Roger bot taking a long time to crawl site
-
Hi all, I've noticed Roger bot is taking a long time to crawl my new site. It started on the 28th Feb 2013 and is still going. There aren't many pages at the moment. Any ideas please?
thanks a lot, Mark.
-
Hi Peter
thanks for your reply. The crawl has now completed and given me some more areas to work on, it's a great tool.
I was so preoccupied with 'hiding' the site over the last couple of months with the easy code:
User-agent: * Disallow: /
I hadn't thought beyond this.
I've noticed Google has now recognised the new robots.txt which has allowed the sitemap to be accepted..

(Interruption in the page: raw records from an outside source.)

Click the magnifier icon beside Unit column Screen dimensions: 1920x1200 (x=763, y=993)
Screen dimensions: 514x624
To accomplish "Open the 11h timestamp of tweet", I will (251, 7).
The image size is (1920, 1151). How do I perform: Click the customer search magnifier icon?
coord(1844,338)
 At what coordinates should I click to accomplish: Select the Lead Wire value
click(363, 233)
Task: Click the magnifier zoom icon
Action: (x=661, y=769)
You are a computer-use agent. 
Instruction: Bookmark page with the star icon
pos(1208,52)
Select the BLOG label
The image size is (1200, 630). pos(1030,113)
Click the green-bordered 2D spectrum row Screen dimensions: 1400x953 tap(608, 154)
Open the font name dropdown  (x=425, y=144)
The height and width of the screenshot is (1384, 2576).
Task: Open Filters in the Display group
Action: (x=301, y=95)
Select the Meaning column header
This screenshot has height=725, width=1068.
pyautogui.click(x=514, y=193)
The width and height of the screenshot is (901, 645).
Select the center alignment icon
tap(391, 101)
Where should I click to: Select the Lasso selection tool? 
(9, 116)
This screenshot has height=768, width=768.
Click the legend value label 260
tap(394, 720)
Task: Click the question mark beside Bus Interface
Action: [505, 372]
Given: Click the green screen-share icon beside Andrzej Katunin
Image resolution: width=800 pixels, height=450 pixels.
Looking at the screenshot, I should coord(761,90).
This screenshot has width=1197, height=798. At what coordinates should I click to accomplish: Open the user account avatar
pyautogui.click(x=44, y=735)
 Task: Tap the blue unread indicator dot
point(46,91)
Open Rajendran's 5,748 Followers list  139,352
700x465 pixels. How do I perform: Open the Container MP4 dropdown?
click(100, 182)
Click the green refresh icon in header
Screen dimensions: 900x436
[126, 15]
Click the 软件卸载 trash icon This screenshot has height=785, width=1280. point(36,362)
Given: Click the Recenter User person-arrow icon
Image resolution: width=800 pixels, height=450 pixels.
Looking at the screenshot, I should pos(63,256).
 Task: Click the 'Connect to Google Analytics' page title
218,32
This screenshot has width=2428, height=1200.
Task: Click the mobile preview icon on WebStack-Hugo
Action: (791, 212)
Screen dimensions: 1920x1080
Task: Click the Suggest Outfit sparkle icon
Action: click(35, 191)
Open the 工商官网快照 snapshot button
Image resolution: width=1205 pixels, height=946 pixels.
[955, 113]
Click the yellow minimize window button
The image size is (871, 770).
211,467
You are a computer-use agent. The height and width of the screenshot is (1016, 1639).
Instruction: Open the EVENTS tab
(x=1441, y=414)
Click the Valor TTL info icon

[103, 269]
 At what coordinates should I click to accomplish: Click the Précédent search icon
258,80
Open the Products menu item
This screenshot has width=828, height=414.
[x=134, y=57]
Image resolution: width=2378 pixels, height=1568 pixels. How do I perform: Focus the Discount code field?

I'll look at your notes, thank you, and work out my next move. I'll let you know how I get on too.
I know (well think) I have to get noindex, follow for 'sorted' category pages...
all the best, Mark.
-
Hi Mike
The crawl has now completed, thank you. I think the results will keep me occupied
all the best, Mark.
-
Hi Mark,
Sorry it's taking a while to crawl your new site.
While I'm not exactly sure what the delay is, one of the possible reasons is through your robots.txt. Here's what I see in a short snippet from your robots.txt:
# Crawlers Setup User-agent: * Crawl-delay: 30 # Allowable Index Allow: /*?p= Allow: /index.php/blog/ Allow: /catalog/seo_sitemap/category/ Allow: /catalogsearch/result/ Allow: /media/ # Directories Disallow: /404/ Disallow: /app/ Disallow: /cgi-bin/ Disallow: /downloader/ Disallow: /errors/ Disallow: /includes/ Disallow: /js/ Disallow: /lib/ Disallow: /magento/ Disallow: /pkginfo/ Disallow: /report/ From here, the formatting looks a little awkward. What's going on is that you're telling Roger bot to only look at these:
Allowable Index
Allow: /*?p=
Allow: /index.php/blog/
Allow: /catalog/seo_sitemap/category/
Allow: /catalogsearch/result/
Allow: /media/While the syntax is OK, not every crawler out there will follow the allow directive. Here's an example something you can use.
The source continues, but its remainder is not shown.